Staking means you are locking your tokens and participate in securing and maintaining the COSMOS Hub, for which you are rewarded in the network’s native tokens (ATOMs). You can delegate your tokens to a validator that will run the required node infrastructure for you in exchange for a cut of the rewards.
Once you are bonded you start receiving rewards, these are influenced by the following factors:
- The amount of ATOMs you are staking
- The effective inflation rate in the network (see graph below), which is derived from:
- The global inflation rate, which gradually decreases to 7% when more than 2/3 of the total ATOM supply is bonded. If less than 2/3 is bonded, the global inflation rate will gradually adjusts up to a maximum of 20%.
- The staked ATOM supply. Rewards get calculated based on the total supply, but distributed only to those who are staking. So the fewer people stake, the higher the effective rate of rewards for those staking.
- The block time interval. The longer the block time interval, the lower the actual rewards paid out to stakers, as rewards are paid out on a per block basis.
- Fee revenues, which depend on the gas price and gas used in the network.
- The commission rate of your validator(s). This is the cut of rewards that your chosen validator(s) charge for running the consensus infrastructure.
- Validator uptime (see below for details).
- Your re-staking behavior (compounding interest).

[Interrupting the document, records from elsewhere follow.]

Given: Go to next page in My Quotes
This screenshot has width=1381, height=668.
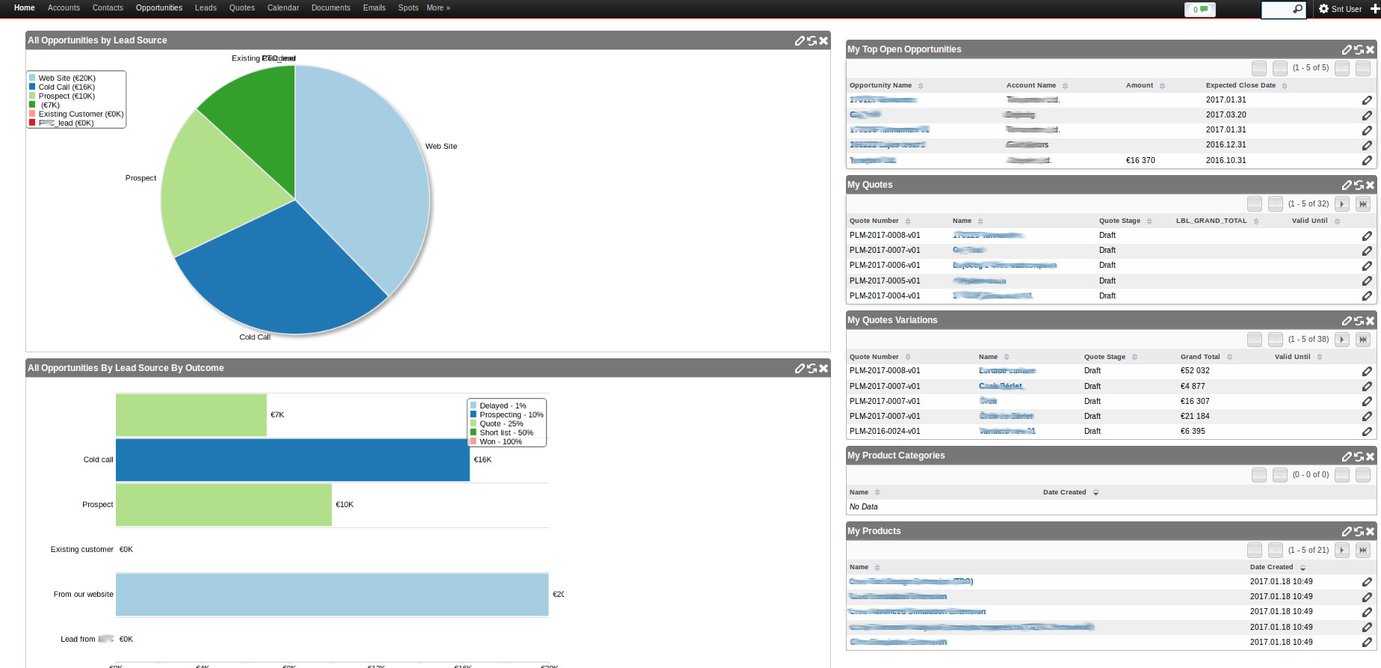Looking at the screenshot, I should (x=1342, y=204).
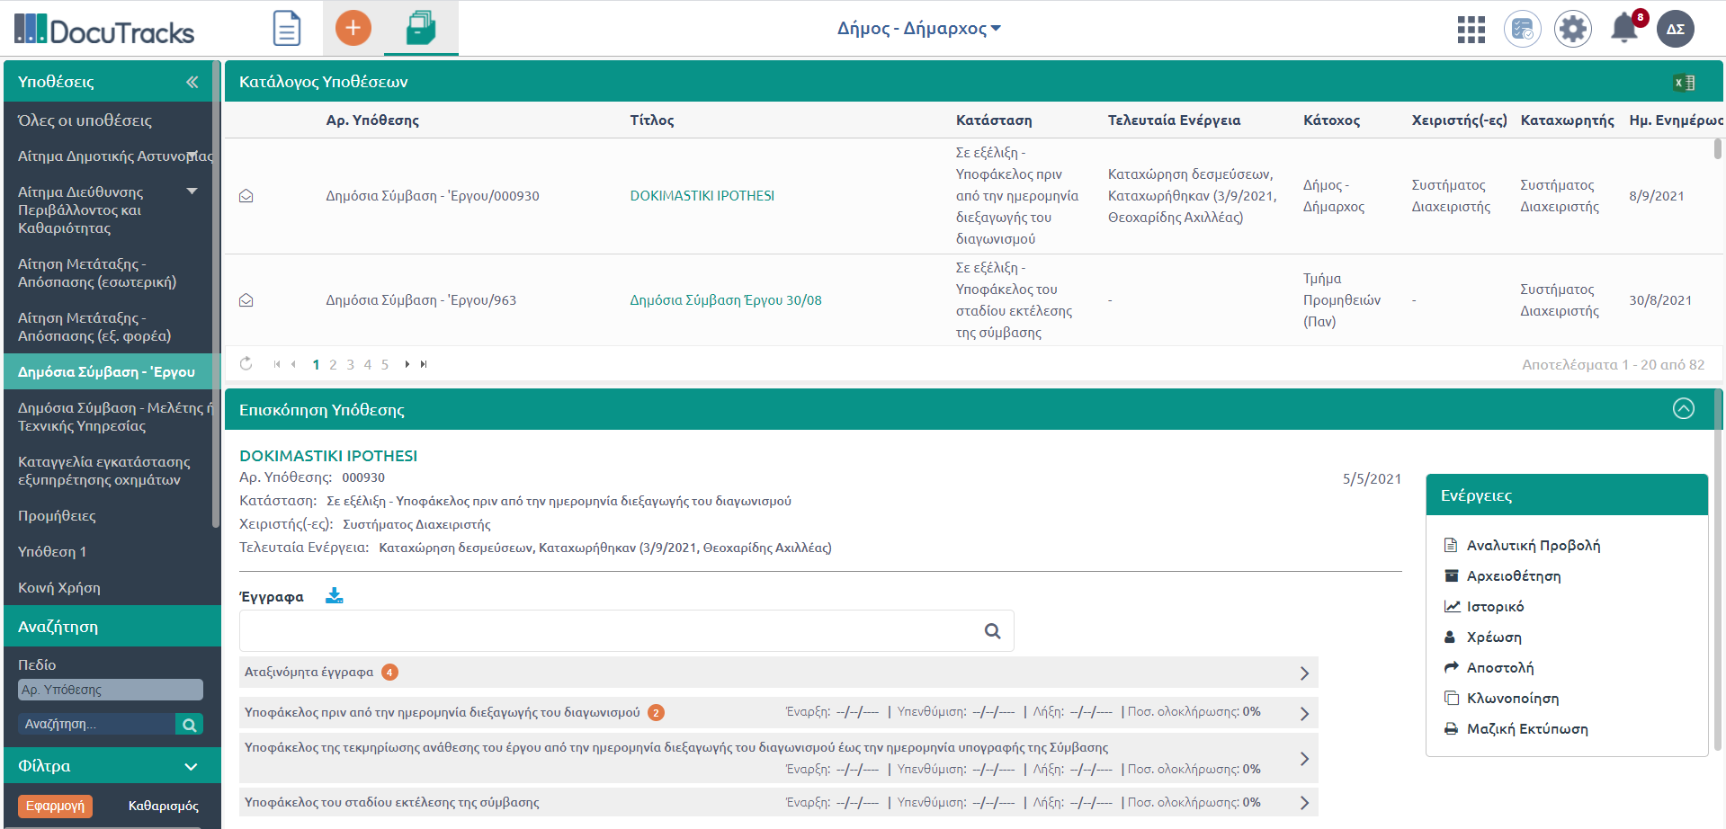Viewport: 1726px width, 829px height.
Task: Open the Δήμος - Δήμαρχος dropdown
Action: click(x=918, y=29)
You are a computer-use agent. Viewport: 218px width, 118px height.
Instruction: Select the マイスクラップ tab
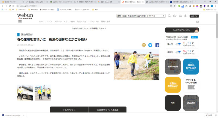click(69, 110)
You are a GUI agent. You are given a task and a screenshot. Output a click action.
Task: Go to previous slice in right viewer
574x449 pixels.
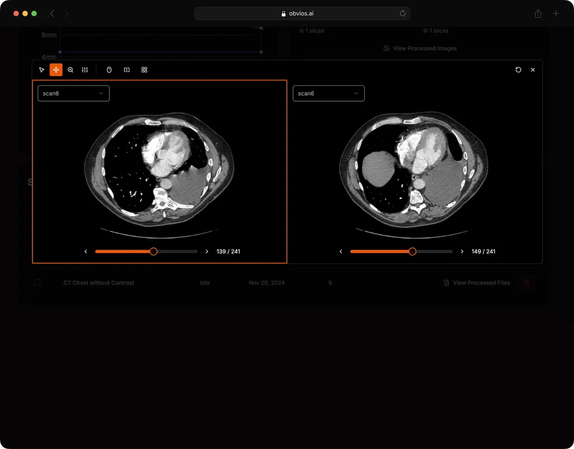(341, 251)
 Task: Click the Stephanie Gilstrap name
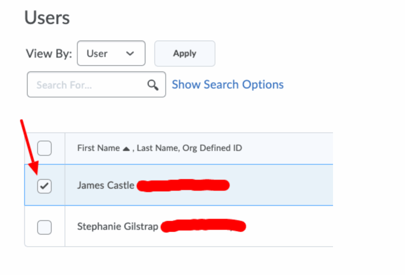pos(117,227)
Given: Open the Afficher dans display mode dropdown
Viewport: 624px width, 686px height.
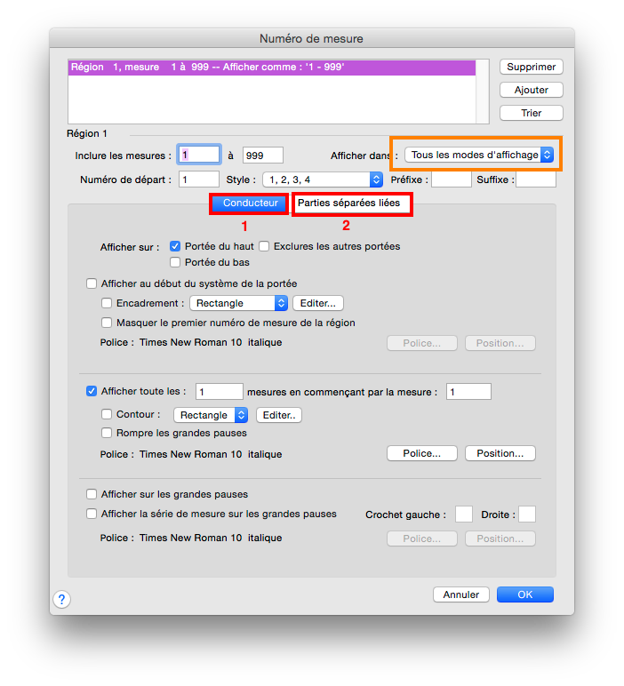Looking at the screenshot, I should (x=480, y=155).
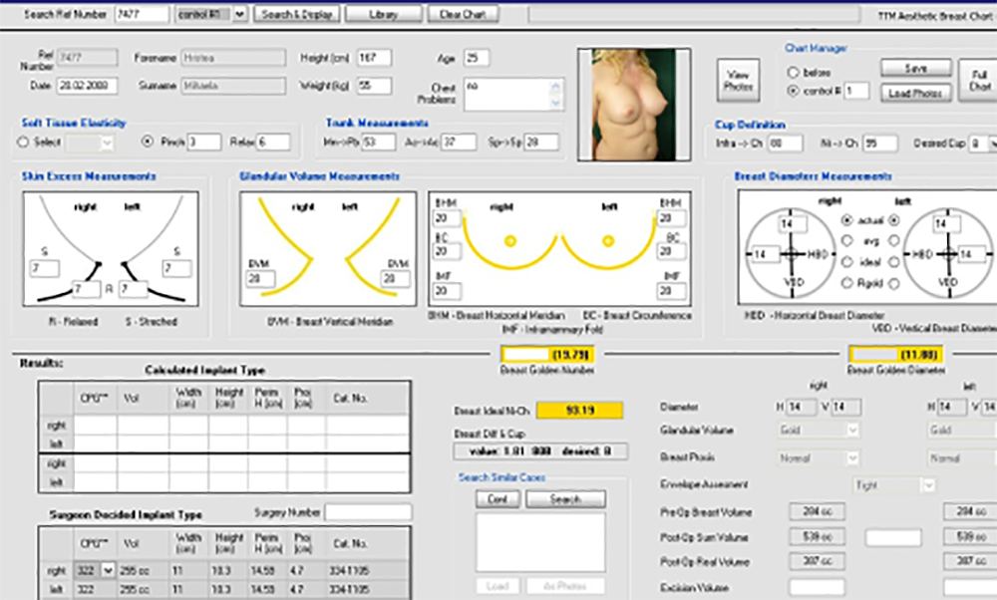Expand the Envelope Assessment dropdown
The height and width of the screenshot is (600, 997).
coord(928,485)
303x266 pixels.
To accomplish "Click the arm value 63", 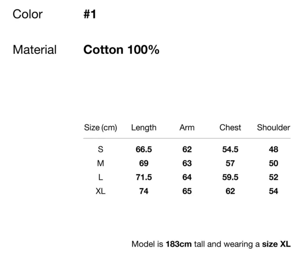I will tap(187, 163).
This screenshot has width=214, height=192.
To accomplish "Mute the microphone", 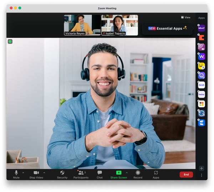I will click(16, 175).
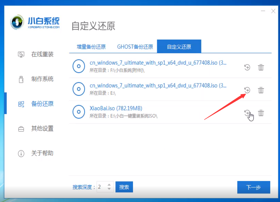Click the 小白系统 logo

(x=35, y=23)
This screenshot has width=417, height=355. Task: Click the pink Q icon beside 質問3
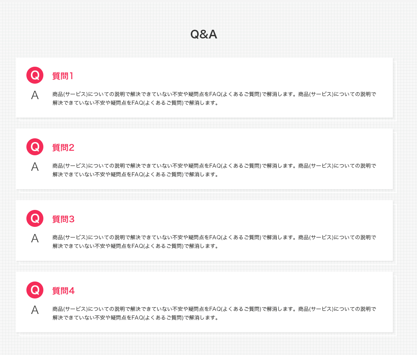coord(35,218)
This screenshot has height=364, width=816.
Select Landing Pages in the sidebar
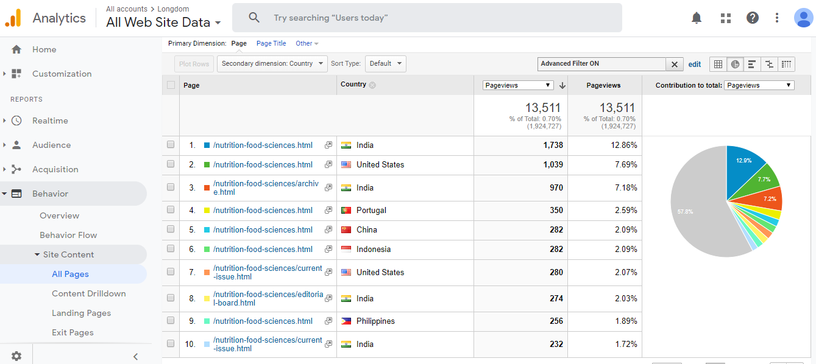(x=81, y=313)
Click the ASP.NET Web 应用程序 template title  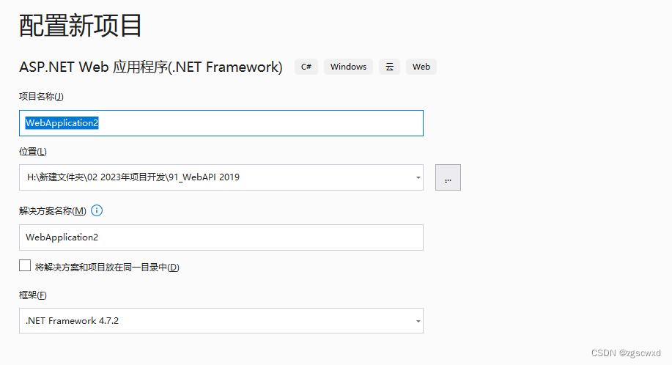(x=150, y=67)
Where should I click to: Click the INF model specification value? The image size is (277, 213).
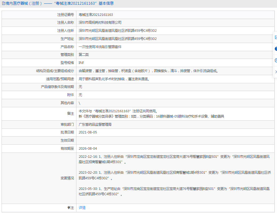coord(81,63)
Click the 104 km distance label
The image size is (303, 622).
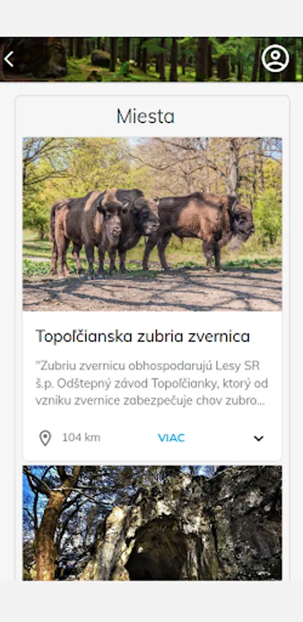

- And finally, if you are thinking about rewards in fiat terms, the ATOM token price.
As the effective inflation rate, fee levels, and ATOM price are largely independent of your behavior, I will first focus on the impact of factors that you have an influence on. The important factors to consider here are (aside from the amount to stake) validator commission rates and uptime, as well as your re-staking behavior.
The higher the commission rate, the larger the share of rewards that go to the validator you delegate to.
Validator downtime results in slightly lower rewards if the validator is missing proposals because the proposer of a block receives a higher share of that particular block’s rewards.
Extended downtime results in a validator getting jailed, which means it is excluded from the consensus process. During the jailing period (at minimum 10 minutes, or until the validator “unjails” himself), no rewards are paid out to ATOM holders bonded to that validator.
How you choose to compound your rewards. For now, there is no option to automatically re-stake your rewards to let them compound, so you will have to manually withdraw and delegate rewards again. This requires you to send two transactions to the network (withdraw rewards and then delegate them), both of which will cost fees. The ideal interval to do these transactions depend on network conditions (fee level, effective inflation rate) and your delegated amount.